そんな中で社員同士でコミュニケーションしながら仕事を学べるゲーム研修というものがあるのを知り,ひとつやってみようかな,と。
4Gamer:
なるほど。そもそもゲーム研修を知ったのは,どんなきっかけだったのでしょうか。
野間田氏:
前社長の坂田がゲーム好きなんですが,その坂田がひょんなことからゲーミフィ・クリエイティブマネジメンツの石神さん(石神康秀氏)と知り合いまして。「やったことのないことはやってみよう」という社風もあり,好奇心で動いたところはあると思います。
4Gamer:
本作が完成したのは2022年8月だそうですが,社員の皆さんはもうプレイされたのでしょうか。
野間田氏:
まずお披露目ということで,皆でプレイしました。
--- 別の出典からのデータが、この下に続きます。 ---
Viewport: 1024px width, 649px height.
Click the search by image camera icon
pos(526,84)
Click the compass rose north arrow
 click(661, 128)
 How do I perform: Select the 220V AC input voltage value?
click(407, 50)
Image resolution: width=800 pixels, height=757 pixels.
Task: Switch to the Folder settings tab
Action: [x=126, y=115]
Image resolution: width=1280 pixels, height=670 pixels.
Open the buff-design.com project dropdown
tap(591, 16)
部署ごとに遊んで意見交換もしましたし,今年の内定者と遊んでもみました。とはいえ,今のところは研修というより,社員間のコミュニケーションの道具という立ち位置です。内定者と遊んだときも,「純粋にゲームとして楽しめた」というコメントをもらいましたし。
4Gamer:
確かに相談する要素が多いので,コミュニケーション促進には向いていますね。では,本作を作るに当たっては,どんな発注をされたのでしょうか。開発には1年ほどかかったそうですが。
会社を1枚のボードに収めようとしたら,かなりの大作になっちゃいましたね。最初はもっとシンプルにする案もあったんですが,せっかくならリアリティを追求して,やり込み要素もないと面白くないかなと。思ったより時間はかかりましたが,その分いいものができたと思っています。
4Gamer:
確かにリアリティは感じました。大切にしたのはそうした部分ですか?
野間田氏:
ゲームを通じて社員に伝えたいことは何か,考えたときにまず思いついたメッセージは「チャレンジしよう」というものでした。しかし,ただ漠然とチャレンジと言われても伝わりません。なので,もう少し具体的にと考えて出てきたのが「守破離」ですね。
4Gamer:
「守破離」というと,剣道とかでいう守破離でしょうか。
野間田氏:
ええ。まずは自分の仕事を知ること。次に自分の仕事と他の部署の仕事がどうつながっているかを理解したうえで,より良いやり方を見つけられること。最後にそこから新しいものを生み出すこと。そういう段階的な進化を盛り込みたいと思ったんです。
4Gamer:
仕事の全体像を俯瞰できますし,確かにいい教材ですね。
野間田氏:
あとはパッケージにも書いてある「全員マーケティング」ですね。弊社にはマーケティングの専門部署がないんですが,これはセクションに囚われず,全員で利益の出し方を考えていこうということなんです。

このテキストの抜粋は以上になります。